この春に創設された介護医療院の施設数は6月末現在、全国で21施設にとどまり、32都府県では開設されていないことが、厚生労働省の集計で分かった。類型別では、人員配置基準がより厳しい「I型」が全体の6割を占め、都道府県別では長崎が3施設で最も多かった。
介護医療院の開設状況について、厚労省が集計結果を公表するのは2回目。今回の集計で、介護医療院は21施設(1400床)となり、前回(4月末現在)から16施設(1017床)増えた。21施設はすべて転換で、転換前のベッド種別では、転換老健が629床に上る。
介護医療院は、介護療養病床の機能強化型に相当する「I型」と、転換老健に相当する「II型」の2区分で、「I型」は、重症者や身体合併症を持つ認知症高齢者の割合が半数以上など、より医療の必要度が高い内容となっている。21施設のうち、「I型」は13施設(781床)だった。
都道府県別で見ると、長崎が3施設で最も多く、次いで北海道、山口、徳島、香川の4道県が2施設で続き、残る10県は1施設だった。長崎はベッド数もトップだった=グラフ=。

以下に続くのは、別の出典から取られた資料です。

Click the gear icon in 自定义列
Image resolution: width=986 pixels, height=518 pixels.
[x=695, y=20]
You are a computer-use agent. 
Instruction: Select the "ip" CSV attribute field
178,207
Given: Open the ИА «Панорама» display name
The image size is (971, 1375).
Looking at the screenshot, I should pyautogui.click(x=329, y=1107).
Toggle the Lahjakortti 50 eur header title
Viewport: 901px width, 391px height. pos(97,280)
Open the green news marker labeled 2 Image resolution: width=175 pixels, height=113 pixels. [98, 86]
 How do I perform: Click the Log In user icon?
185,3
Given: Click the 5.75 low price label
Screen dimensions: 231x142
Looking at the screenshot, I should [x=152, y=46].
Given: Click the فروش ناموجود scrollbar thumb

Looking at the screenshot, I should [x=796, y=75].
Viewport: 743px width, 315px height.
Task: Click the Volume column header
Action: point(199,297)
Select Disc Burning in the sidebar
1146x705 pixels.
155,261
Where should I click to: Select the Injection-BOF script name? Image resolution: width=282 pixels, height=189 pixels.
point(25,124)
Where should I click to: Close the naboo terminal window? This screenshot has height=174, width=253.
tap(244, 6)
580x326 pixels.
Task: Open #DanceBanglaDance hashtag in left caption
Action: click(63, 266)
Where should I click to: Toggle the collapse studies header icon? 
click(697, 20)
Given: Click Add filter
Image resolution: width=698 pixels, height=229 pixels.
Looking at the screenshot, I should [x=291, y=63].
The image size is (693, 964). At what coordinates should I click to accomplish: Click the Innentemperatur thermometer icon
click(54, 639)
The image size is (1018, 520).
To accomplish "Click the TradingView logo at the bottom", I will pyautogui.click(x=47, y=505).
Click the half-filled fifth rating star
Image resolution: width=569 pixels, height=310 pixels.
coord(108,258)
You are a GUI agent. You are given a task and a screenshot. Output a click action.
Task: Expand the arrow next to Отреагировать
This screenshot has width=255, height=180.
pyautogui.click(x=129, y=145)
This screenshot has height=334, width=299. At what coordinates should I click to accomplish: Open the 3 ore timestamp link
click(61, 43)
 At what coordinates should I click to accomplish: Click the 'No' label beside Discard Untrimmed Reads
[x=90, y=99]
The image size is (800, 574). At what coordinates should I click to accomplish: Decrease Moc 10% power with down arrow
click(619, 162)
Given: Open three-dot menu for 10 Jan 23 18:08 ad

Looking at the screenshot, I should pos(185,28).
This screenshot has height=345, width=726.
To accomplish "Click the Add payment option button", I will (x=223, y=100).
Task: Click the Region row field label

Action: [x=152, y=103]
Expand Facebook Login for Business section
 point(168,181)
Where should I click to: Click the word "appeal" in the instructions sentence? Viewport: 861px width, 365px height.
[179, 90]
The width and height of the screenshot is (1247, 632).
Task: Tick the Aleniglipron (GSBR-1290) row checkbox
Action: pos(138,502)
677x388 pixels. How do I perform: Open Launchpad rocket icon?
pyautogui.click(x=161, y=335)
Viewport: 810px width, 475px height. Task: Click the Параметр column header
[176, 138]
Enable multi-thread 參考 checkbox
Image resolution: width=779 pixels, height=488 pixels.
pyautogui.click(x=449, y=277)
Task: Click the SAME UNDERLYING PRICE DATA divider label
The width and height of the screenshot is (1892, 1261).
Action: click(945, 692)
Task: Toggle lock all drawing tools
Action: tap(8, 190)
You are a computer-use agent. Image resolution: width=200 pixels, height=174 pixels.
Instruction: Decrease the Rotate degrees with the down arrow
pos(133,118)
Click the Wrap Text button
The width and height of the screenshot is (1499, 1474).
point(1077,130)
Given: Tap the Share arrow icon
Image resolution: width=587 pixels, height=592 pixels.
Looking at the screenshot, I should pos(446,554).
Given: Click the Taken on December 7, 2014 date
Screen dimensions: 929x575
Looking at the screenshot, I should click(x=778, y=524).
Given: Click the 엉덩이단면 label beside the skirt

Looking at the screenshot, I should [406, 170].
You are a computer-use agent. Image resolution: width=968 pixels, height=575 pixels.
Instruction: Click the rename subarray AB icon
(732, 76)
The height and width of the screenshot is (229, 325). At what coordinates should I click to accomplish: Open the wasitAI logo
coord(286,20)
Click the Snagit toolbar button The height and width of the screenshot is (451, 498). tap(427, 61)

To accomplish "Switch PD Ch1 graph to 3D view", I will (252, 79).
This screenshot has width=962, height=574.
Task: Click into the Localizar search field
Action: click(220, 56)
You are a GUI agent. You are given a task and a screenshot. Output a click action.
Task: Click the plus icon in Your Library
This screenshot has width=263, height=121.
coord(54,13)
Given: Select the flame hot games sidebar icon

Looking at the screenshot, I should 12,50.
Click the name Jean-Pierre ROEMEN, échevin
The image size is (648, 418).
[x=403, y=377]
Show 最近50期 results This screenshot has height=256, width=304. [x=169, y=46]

介護医療院を開設するには、自治体が条例を制定する必要がある。厚労省によると、全国の121自治体のうち、前橋市やいわき市など9自治体では、6月末時点で条例が施行されていなかった。また新設などの際は、都道府県の総量規制の対象となるが、110自治体では、第7期介護保険事業支援計画で新設を見込んでいないという。